Stored records:
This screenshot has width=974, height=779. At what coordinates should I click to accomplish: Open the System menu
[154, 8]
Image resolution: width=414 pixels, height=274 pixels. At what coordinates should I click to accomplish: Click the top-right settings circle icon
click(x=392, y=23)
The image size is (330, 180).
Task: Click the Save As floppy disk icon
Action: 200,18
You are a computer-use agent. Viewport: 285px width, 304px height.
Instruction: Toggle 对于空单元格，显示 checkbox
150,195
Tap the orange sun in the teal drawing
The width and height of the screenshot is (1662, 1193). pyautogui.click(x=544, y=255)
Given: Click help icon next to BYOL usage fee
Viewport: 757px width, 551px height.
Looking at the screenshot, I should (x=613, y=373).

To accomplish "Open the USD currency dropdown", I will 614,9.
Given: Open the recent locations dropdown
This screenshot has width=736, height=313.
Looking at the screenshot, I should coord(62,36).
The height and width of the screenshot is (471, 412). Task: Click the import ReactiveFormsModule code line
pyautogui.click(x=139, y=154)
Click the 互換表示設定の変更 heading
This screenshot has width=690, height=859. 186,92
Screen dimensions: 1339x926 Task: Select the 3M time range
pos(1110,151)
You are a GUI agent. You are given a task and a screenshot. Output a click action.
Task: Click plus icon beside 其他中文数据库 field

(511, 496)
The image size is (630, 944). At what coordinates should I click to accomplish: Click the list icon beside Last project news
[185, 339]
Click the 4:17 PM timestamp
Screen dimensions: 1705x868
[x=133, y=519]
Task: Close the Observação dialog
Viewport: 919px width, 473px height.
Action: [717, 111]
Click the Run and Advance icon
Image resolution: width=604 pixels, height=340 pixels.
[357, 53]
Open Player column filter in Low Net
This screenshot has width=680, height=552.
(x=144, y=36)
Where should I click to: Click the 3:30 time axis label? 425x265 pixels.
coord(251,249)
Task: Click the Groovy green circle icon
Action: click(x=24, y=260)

What needs to be done: Retype all of the data exactly, so that nothing differs from what is given.

Answer space:
This screenshot has width=974, height=779. At what coordinates should I click to accomplish: Open the System menu
[154, 8]
Image resolution: width=414 pixels, height=274 pixels. At what coordinates should I click to accomplish: Click the top-right settings circle icon
click(x=392, y=23)
The image size is (330, 180).
Task: Click the Save As floppy disk icon
Action: 200,18
You are a computer-use agent. Viewport: 285px width, 304px height.
Instruction: Toggle 对于空单元格，显示 checkbox
150,195
Tap the orange sun in the teal drawing
The width and height of the screenshot is (1662, 1193). pyautogui.click(x=544, y=255)
Given: Click help icon next to BYOL usage fee
Viewport: 757px width, 551px height.
Looking at the screenshot, I should (x=613, y=373).

To accomplish "Open the USD currency dropdown", I will 614,9.
Given: Open the recent locations dropdown
This screenshot has width=736, height=313.
Looking at the screenshot, I should coord(62,36).
The height and width of the screenshot is (471, 412). Task: Click the import ReactiveFormsModule code line
pyautogui.click(x=139, y=154)
Click the 互換表示設定の変更 heading
This screenshot has width=690, height=859. 186,92
Screen dimensions: 1339x926 Task: Select the 3M time range
pos(1110,151)
You are a GUI agent. You are given a task and a screenshot. Output a click action.
Task: Click plus icon beside 其他中文数据库 field

(511, 496)
The image size is (630, 944). At what coordinates should I click to accomplish: Click the list icon beside Last project news
[185, 339]
Click the 4:17 PM timestamp
Screen dimensions: 1705x868
[x=133, y=519]
Task: Close the Observação dialog
Viewport: 919px width, 473px height.
Action: [717, 111]
Click the Run and Advance icon
Image resolution: width=604 pixels, height=340 pixels.
[357, 53]
Open Player column filter in Low Net
This screenshot has width=680, height=552.
(x=144, y=36)
Where should I click to: Click the 3:30 time axis label? 425x265 pixels.
coord(251,249)
Task: Click the Groovy green circle icon
Action: click(x=24, y=260)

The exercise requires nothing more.